» **Exercise**
Look through the data below for the line with "United Nations (521, 1674)", and transcribe it exactly together with each line after it up to and including the line with "[View profile] (47, 282)". Give nothing else.

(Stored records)
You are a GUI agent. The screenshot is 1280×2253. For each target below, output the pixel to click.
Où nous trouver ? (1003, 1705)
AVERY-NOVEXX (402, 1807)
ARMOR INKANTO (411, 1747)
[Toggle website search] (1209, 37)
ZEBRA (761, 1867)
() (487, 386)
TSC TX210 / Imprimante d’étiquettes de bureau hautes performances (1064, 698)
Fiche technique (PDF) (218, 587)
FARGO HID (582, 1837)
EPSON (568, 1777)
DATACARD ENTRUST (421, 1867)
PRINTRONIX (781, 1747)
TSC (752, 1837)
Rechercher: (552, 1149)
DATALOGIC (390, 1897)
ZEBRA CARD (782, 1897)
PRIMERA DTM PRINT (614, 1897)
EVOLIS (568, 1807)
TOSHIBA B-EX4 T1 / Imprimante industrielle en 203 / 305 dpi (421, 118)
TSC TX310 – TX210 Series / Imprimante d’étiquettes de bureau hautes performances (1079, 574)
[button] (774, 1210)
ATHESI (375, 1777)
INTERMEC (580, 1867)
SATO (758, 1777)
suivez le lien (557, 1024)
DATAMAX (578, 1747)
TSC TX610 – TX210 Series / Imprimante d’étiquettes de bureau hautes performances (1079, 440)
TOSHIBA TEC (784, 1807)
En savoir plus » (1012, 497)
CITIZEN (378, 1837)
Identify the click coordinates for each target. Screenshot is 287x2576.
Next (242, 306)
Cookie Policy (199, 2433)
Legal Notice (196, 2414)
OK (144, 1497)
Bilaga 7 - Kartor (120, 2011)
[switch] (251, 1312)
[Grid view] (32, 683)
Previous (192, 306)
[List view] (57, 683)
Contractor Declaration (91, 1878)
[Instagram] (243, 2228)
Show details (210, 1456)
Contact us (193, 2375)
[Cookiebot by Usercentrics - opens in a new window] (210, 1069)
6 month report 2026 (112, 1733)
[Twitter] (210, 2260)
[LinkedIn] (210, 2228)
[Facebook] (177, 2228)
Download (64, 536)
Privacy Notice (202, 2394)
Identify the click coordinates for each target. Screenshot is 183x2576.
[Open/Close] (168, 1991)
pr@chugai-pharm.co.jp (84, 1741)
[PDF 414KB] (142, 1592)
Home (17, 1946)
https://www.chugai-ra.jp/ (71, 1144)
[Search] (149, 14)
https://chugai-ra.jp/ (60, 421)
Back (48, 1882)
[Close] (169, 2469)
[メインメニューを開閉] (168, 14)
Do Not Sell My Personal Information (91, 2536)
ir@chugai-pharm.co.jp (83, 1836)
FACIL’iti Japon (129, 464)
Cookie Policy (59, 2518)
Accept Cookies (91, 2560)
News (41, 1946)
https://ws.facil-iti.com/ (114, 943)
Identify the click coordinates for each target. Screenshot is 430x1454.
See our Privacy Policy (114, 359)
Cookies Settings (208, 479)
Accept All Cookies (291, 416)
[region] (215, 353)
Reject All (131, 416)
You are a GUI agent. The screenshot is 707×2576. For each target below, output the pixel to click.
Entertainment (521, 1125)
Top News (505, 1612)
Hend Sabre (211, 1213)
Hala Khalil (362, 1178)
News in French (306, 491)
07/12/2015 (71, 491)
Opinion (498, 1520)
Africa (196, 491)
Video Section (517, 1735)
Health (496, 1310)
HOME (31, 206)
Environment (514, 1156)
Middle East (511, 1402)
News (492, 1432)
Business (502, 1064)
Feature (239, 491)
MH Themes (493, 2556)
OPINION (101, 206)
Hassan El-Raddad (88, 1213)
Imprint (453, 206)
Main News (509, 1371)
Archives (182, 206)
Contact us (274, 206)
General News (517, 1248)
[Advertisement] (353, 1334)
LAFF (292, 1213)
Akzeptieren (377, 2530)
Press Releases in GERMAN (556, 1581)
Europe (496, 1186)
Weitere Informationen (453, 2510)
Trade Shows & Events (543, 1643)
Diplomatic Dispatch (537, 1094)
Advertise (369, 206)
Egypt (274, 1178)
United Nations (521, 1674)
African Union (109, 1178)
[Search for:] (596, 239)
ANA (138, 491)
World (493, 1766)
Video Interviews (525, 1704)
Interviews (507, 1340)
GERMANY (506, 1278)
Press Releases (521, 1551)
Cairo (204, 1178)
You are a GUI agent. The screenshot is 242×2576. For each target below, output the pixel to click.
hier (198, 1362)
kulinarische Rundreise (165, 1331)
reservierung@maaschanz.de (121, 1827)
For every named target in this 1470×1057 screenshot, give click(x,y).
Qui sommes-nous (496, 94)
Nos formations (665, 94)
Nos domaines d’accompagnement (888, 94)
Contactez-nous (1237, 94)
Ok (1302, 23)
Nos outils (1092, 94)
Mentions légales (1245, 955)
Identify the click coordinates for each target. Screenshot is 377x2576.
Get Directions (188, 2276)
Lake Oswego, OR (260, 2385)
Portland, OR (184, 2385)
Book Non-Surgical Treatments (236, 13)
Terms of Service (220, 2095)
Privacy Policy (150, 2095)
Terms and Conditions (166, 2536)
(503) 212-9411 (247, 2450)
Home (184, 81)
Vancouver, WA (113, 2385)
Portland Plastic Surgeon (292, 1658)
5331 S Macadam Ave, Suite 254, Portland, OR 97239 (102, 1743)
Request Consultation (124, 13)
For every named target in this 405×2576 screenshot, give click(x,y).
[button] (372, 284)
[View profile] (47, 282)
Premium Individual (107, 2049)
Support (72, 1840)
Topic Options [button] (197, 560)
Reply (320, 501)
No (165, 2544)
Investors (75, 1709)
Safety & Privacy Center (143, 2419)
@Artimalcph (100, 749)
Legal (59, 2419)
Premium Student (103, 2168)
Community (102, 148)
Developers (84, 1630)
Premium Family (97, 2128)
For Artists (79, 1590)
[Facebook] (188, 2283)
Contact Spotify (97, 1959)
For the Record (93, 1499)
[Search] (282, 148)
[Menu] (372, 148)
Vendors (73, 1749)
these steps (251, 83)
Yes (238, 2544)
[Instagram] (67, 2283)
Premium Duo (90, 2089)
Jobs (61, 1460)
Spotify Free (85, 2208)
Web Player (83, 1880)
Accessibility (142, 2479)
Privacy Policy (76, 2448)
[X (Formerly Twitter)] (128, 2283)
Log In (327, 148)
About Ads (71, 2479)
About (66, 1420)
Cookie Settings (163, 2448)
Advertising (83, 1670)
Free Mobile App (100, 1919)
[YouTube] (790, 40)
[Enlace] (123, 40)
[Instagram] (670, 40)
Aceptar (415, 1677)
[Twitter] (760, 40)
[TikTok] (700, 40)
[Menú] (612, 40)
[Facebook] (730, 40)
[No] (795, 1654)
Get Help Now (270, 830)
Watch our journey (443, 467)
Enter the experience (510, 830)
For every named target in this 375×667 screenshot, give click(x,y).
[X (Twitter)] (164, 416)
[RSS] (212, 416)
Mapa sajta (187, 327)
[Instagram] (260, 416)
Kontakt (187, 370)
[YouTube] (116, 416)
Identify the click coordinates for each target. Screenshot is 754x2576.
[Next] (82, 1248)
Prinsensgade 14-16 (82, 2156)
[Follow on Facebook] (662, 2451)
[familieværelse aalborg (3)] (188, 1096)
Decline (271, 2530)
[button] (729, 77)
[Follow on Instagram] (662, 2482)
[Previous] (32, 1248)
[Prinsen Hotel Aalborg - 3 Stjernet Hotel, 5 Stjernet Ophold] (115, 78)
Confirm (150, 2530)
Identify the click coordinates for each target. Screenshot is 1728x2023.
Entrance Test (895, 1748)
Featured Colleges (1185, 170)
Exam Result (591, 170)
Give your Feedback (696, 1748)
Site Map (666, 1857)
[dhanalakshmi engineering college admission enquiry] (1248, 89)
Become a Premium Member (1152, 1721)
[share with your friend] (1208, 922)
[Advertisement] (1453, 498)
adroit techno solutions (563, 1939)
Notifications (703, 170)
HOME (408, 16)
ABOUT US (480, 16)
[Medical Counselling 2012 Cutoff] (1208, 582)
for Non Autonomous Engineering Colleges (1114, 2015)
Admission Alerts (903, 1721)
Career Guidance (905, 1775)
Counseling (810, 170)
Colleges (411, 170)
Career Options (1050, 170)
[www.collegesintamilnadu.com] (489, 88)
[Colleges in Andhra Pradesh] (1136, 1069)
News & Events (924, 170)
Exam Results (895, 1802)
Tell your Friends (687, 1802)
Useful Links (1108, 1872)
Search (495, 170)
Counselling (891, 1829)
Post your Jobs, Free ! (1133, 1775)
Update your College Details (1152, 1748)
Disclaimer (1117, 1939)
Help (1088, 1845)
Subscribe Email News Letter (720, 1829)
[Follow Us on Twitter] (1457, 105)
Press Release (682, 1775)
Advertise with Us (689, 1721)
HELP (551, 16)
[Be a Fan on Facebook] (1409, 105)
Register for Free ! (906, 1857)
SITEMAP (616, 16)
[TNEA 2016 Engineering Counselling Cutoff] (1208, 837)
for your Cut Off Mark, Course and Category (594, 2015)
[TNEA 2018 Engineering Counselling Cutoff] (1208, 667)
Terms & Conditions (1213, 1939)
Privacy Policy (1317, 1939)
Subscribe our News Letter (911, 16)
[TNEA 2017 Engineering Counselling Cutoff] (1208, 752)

» **Output for this exercise**
United Nations (521, 1674)
African Union (109, 1178)
[Search for:] (596, 239)
ANA (138, 491)
World (493, 1766)
Video Interviews (525, 1704)
Interviews (507, 1340)
GERMANY (506, 1278)
Press Releases (521, 1551)
Cairo (204, 1178)
You are a GUI agent. The screenshot is 242×2576. For each target below, output the pixel to click.
hier (198, 1362)
kulinarische Rundreise (165, 1331)
reservierung@maaschanz.de (121, 1827)
For every named target in this 1470×1057 screenshot, give click(x,y).
Qui sommes-nous (496, 94)
Nos formations (665, 94)
Nos domaines d’accompagnement (888, 94)
Contactez-nous (1237, 94)
Ok (1302, 23)
Nos outils (1092, 94)
Mentions légales (1245, 955)
Identify the click coordinates for each target. Screenshot is 377x2576.
Get Directions (188, 2276)
Lake Oswego, OR (260, 2385)
Portland, OR (184, 2385)
Book Non-Surgical Treatments (236, 13)
Terms of Service (220, 2095)
Privacy Policy (150, 2095)
Terms and Conditions (166, 2536)
(503) 212-9411 (247, 2450)
Home (184, 81)
Vancouver, WA (113, 2385)
Portland Plastic Surgeon (292, 1658)
5331 S Macadam Ave, Suite 254, Portland, OR 97239 (102, 1743)
Request Consultation (124, 13)
For every named target in this 405×2576 screenshot, give click(x,y).
[button] (372, 284)
[View profile] (47, 282)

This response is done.